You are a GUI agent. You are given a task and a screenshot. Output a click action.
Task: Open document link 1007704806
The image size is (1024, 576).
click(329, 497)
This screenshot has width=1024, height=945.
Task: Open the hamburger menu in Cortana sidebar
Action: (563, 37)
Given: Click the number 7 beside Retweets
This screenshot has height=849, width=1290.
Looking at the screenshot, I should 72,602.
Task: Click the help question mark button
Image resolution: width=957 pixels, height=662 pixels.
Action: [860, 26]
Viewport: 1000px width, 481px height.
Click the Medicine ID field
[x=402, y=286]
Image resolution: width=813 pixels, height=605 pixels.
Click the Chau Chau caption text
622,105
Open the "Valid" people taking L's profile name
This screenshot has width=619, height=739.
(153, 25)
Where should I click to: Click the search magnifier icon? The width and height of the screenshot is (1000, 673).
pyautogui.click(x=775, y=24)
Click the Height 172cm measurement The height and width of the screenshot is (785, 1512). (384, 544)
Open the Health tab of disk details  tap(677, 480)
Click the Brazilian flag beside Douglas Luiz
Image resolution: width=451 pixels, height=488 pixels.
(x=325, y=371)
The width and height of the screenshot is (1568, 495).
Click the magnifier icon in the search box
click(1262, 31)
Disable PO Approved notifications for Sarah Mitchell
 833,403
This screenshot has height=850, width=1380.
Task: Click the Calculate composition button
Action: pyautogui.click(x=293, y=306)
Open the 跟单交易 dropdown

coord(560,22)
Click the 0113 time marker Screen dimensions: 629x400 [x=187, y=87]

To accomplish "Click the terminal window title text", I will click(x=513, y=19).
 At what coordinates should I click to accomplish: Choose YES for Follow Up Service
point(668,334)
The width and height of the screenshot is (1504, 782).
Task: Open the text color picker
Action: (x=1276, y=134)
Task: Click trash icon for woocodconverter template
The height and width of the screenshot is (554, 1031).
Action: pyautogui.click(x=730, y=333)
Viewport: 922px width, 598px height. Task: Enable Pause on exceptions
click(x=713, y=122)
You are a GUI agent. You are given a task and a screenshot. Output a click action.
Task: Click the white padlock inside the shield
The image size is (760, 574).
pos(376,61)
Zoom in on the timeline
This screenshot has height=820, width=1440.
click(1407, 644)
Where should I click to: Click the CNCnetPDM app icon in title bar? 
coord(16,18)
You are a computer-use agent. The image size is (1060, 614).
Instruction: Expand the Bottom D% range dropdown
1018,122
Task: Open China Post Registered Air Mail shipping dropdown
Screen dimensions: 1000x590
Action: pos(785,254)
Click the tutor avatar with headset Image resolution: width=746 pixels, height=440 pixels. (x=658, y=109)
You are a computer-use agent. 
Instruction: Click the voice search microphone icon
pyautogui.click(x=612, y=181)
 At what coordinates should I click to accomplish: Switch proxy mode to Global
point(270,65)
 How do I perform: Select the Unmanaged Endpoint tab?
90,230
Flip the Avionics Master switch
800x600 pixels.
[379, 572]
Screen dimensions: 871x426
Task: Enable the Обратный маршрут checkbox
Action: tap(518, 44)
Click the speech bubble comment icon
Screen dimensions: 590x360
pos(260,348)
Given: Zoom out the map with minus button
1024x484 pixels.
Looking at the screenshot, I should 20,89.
- - -
Repeat the data in full, matching each line exactly.

You are a GUI agent. You are given a task and a screenshot. Output a click action.
Task: Open document link 1007704806
The image size is (1024, 576).
click(329, 497)
This screenshot has width=1024, height=945.
Task: Open the hamburger menu in Cortana sidebar
Action: (563, 37)
Given: Click the number 7 beside Retweets
This screenshot has height=849, width=1290.
Looking at the screenshot, I should 72,602.
Task: Click the help question mark button
Image resolution: width=957 pixels, height=662 pixels.
Action: [860, 26]
Viewport: 1000px width, 481px height.
Click the Medicine ID field
[x=402, y=286]
Image resolution: width=813 pixels, height=605 pixels.
Click the Chau Chau caption text
622,105
Open the "Valid" people taking L's profile name
This screenshot has width=619, height=739.
(153, 25)
Where should I click to: Click the search magnifier icon? The width and height of the screenshot is (1000, 673).
pyautogui.click(x=775, y=24)
Click the Height 172cm measurement The height and width of the screenshot is (785, 1512). (384, 544)
Open the Health tab of disk details  tap(677, 480)
Click the Brazilian flag beside Douglas Luiz
Image resolution: width=451 pixels, height=488 pixels.
(x=325, y=371)
The width and height of the screenshot is (1568, 495).
Click the magnifier icon in the search box
click(1262, 31)
Disable PO Approved notifications for Sarah Mitchell
 833,403
This screenshot has height=850, width=1380.
Task: Click the Calculate composition button
Action: pyautogui.click(x=293, y=306)
Open the 跟单交易 dropdown

coord(560,22)
Click the 0113 time marker Screen dimensions: 629x400 [x=187, y=87]

To accomplish "Click the terminal window title text", I will click(x=513, y=19).
 At what coordinates should I click to accomplish: Choose YES for Follow Up Service
point(668,334)
The width and height of the screenshot is (1504, 782).
Task: Open the text color picker
Action: (x=1276, y=134)
Task: Click trash icon for woocodconverter template
The height and width of the screenshot is (554, 1031).
Action: pyautogui.click(x=730, y=333)
Viewport: 922px width, 598px height. Task: Enable Pause on exceptions
click(x=713, y=122)
You are a GUI agent. You are given a task and a screenshot. Output a click action.
Task: Click the white padlock inside the shield
The image size is (760, 574).
pos(376,61)
Zoom in on the timeline
This screenshot has height=820, width=1440.
click(1407, 644)
Where should I click to: Click the CNCnetPDM app icon in title bar? 
coord(16,18)
You are a computer-use agent. The image size is (1060, 614).
Instruction: Expand the Bottom D% range dropdown
1018,122
Task: Open China Post Registered Air Mail shipping dropdown
Screen dimensions: 1000x590
Action: pos(785,254)
Click the tutor avatar with headset Image resolution: width=746 pixels, height=440 pixels. (x=658, y=109)
You are a computer-use agent. 
Instruction: Click the voice search microphone icon
pyautogui.click(x=612, y=181)
 At what coordinates should I click to accomplish: Switch proxy mode to Global
point(270,65)
 How do I perform: Select the Unmanaged Endpoint tab?
90,230
Flip the Avionics Master switch
800x600 pixels.
[379, 572]
Screen dimensions: 871x426
Task: Enable the Обратный маршрут checkbox
Action: tap(518, 44)
Click the speech bubble comment icon
Screen dimensions: 590x360
pos(260,348)
Given: Zoom out the map with minus button
1024x484 pixels.
Looking at the screenshot, I should 20,89.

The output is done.